■ **Task prompt**:
Answer these questions about the account of a shoal crossing:
1. What does the dashed line on the chart show?
2. What depth did the depth sounder read in the spot charted as 34'?
3. How much diesel did the shortcut save?

■ **Document passage**:
We chose a path south of the shallowest section where the chart indicates a cut through the shoals that carries over 20' most of the way, with just a short bar of 18-19'.  When the depth sounder started reading in the teens, though, in an area charted as 34', we thought we might have to turn back.  Reasoning that the steep part of the northern bank was simply building southward, we turned until we found depths in the mid-20s and picked our way though.  Fortunately, the chart was off only in that small section, and depths were as charted the rest of the way.


Solid blue is our plotted course.  Dashed line is our actual track.  Note the dip just south of the southernmost 9' contour, where our depthsounder read 15' in charted 34'. (Click to enlarge.)

That saved us over two gallons of diesel on the shortcut alone.  But because it also put us a half hour ahead of schedule, I was also able to slow down a bit for the next few hours, probably another gallon or so.  The last time this happened, we ended up having to backtrack and take a longer way around -- you can't win them all.

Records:
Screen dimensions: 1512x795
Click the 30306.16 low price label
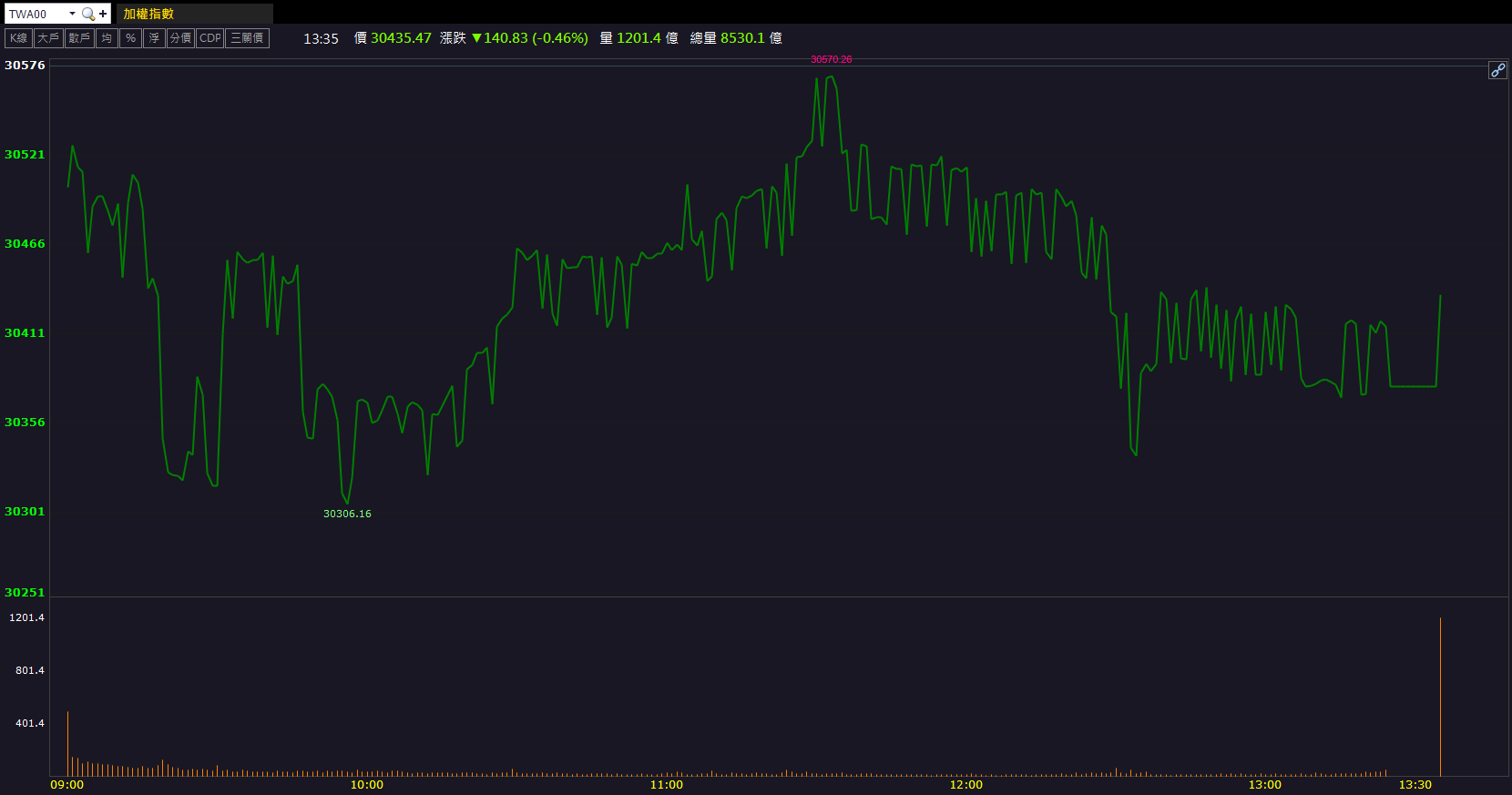[347, 514]
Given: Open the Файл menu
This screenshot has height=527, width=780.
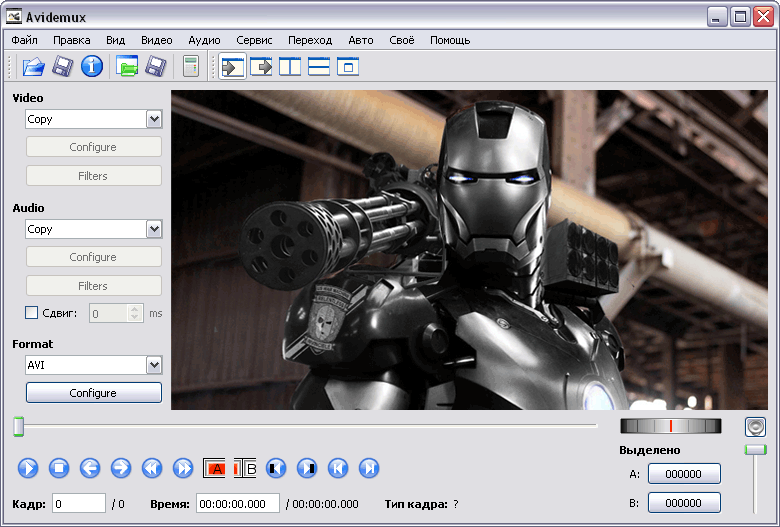Looking at the screenshot, I should pos(25,40).
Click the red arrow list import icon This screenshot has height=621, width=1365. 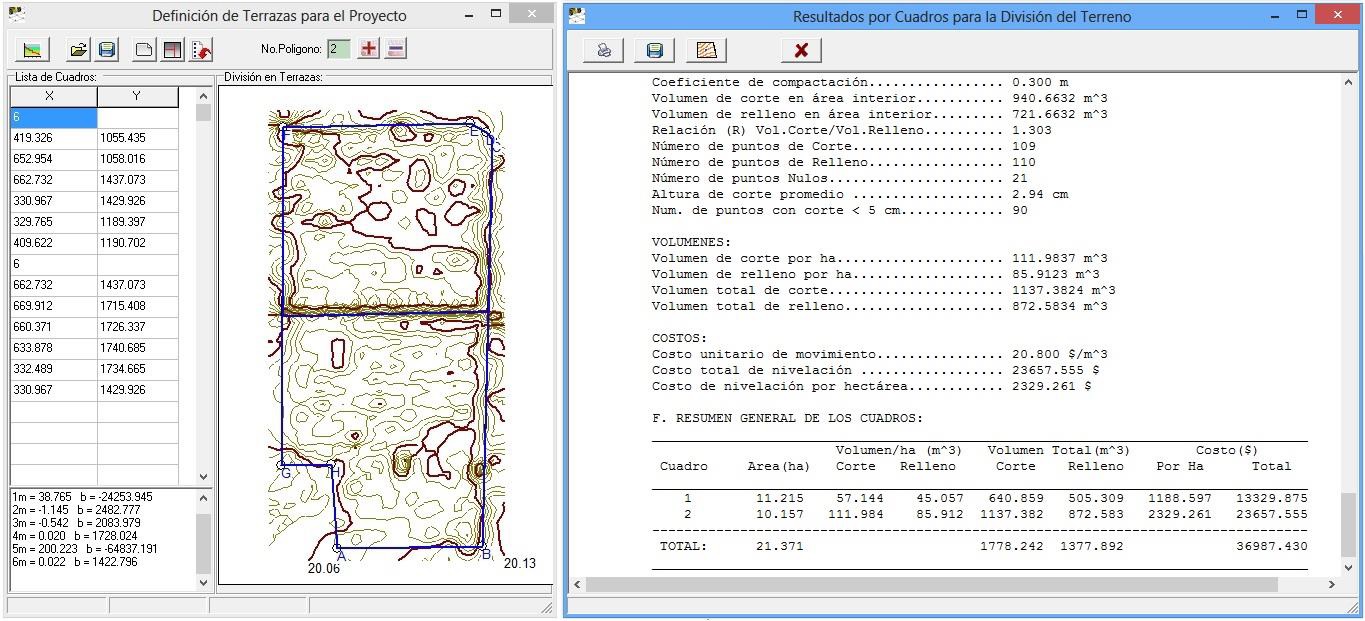[x=201, y=50]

■ **Written solution**:
1. The actual track.
2. 15'.
3. Over two gallons.